- Data provided:
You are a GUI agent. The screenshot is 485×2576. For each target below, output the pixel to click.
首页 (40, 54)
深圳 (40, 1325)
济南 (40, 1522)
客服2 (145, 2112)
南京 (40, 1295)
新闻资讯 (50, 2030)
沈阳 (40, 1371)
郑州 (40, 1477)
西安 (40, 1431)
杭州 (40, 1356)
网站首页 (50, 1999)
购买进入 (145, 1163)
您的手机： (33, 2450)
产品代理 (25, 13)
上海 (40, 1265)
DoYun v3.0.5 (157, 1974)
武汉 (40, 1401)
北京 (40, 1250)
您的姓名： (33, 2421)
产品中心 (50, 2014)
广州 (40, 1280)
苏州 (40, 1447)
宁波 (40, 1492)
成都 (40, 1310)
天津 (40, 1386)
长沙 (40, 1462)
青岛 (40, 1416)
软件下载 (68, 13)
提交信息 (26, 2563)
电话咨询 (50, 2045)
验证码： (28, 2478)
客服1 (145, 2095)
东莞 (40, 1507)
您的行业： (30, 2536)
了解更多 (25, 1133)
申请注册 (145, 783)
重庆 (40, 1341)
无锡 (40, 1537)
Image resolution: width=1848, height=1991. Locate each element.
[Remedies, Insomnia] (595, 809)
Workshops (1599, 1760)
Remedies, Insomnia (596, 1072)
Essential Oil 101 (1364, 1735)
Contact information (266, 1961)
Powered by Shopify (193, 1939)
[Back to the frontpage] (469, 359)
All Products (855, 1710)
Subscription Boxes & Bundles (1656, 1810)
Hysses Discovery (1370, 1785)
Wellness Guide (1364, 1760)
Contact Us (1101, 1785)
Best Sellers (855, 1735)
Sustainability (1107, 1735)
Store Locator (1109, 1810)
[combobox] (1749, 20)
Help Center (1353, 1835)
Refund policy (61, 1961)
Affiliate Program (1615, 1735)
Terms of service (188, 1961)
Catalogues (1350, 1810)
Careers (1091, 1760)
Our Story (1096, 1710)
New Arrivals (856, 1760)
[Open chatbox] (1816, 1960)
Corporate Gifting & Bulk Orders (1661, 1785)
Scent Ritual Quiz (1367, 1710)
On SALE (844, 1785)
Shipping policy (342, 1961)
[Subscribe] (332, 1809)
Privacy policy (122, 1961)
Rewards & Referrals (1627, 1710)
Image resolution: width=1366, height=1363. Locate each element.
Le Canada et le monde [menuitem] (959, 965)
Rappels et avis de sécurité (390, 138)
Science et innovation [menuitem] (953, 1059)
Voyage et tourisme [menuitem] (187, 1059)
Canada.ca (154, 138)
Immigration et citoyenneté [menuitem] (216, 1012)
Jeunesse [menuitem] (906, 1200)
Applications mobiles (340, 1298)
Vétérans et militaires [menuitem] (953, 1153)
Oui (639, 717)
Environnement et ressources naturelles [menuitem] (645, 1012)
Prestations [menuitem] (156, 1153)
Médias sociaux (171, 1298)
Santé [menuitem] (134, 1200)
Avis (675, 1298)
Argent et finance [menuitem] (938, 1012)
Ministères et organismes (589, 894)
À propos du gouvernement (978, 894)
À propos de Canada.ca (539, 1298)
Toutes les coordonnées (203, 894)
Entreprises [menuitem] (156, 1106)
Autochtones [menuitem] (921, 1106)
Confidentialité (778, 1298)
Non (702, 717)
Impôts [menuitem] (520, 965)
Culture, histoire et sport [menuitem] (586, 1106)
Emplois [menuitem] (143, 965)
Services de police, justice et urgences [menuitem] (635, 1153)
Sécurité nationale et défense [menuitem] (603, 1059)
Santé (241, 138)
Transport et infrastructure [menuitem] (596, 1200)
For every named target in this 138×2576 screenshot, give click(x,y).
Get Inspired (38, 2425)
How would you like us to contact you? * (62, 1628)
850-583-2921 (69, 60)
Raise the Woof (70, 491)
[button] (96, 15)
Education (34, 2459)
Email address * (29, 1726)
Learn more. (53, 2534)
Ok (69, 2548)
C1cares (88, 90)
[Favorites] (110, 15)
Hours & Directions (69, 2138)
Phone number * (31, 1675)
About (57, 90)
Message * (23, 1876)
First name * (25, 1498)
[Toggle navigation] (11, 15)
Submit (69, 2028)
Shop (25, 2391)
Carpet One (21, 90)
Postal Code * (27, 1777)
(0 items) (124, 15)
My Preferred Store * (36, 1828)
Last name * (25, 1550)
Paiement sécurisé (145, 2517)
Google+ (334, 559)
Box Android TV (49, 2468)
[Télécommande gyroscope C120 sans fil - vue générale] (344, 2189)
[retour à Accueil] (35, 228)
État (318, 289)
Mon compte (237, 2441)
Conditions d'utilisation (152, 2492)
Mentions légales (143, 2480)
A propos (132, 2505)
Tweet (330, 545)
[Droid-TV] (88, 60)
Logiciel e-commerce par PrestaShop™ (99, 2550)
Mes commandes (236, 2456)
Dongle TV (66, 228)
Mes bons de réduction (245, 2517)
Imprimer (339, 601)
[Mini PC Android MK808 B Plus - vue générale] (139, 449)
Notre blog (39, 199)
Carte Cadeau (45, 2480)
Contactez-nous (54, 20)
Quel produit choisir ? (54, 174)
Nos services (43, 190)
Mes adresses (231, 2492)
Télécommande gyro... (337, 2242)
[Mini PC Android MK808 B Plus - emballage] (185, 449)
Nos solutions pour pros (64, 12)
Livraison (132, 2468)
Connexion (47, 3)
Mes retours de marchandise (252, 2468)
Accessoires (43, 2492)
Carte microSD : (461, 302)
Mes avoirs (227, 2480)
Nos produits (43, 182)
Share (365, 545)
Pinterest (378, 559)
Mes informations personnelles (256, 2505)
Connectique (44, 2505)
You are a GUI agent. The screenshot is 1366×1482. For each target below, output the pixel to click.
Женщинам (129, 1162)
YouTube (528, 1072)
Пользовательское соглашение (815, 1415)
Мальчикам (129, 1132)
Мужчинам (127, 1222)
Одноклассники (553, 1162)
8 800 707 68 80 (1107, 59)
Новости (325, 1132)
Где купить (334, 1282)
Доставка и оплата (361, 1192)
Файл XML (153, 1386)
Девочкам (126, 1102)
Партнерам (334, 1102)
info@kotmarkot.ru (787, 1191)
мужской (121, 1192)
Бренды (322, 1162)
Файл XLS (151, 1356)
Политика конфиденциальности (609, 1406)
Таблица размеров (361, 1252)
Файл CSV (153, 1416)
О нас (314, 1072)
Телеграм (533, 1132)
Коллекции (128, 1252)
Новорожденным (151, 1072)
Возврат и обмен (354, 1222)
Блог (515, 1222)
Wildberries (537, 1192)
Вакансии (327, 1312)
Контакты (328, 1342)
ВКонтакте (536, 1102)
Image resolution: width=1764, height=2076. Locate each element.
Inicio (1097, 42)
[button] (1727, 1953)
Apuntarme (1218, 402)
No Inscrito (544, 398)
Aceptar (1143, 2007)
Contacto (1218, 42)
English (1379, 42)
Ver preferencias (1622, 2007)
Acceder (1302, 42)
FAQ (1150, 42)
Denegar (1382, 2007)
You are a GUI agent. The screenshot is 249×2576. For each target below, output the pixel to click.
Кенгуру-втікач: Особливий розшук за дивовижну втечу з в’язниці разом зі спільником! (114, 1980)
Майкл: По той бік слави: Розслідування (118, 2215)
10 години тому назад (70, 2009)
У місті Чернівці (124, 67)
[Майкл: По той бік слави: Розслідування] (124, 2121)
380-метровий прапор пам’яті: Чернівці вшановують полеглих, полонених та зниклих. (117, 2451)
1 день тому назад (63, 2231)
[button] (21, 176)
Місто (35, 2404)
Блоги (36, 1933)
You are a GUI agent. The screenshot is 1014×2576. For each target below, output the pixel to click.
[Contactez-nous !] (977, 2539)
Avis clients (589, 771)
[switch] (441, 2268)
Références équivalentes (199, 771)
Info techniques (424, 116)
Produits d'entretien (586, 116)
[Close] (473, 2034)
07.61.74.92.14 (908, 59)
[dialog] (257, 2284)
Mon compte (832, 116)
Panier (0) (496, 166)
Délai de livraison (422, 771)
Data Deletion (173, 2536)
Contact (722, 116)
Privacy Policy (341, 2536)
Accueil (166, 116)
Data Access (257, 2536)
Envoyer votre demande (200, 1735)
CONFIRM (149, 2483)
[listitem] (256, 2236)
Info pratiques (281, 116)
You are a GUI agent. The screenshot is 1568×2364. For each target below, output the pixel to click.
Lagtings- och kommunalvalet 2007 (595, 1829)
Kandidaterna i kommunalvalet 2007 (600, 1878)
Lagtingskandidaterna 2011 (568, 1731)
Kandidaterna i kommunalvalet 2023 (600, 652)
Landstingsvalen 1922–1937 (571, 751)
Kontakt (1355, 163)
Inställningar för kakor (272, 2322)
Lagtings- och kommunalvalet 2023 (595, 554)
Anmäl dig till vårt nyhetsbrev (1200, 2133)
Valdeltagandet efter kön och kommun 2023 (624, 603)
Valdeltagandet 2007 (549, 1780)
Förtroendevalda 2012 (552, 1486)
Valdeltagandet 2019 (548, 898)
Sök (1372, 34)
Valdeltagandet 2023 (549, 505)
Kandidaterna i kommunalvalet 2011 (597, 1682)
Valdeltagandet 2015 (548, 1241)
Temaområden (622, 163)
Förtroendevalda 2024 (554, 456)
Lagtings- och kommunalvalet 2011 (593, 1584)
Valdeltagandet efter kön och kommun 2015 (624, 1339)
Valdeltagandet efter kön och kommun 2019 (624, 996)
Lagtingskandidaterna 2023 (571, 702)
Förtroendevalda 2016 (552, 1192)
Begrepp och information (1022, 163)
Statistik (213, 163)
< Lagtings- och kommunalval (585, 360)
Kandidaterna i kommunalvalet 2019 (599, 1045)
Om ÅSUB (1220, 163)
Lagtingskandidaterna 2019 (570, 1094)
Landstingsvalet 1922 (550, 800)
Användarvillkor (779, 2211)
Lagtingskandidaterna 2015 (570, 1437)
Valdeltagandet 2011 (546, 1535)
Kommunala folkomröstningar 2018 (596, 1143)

- Aim of the exercise: Report each line in the data that holds the word "Remedies".

- Response area:
[Remedies, Insomnia] (595, 809)
Remedies, Insomnia (596, 1072)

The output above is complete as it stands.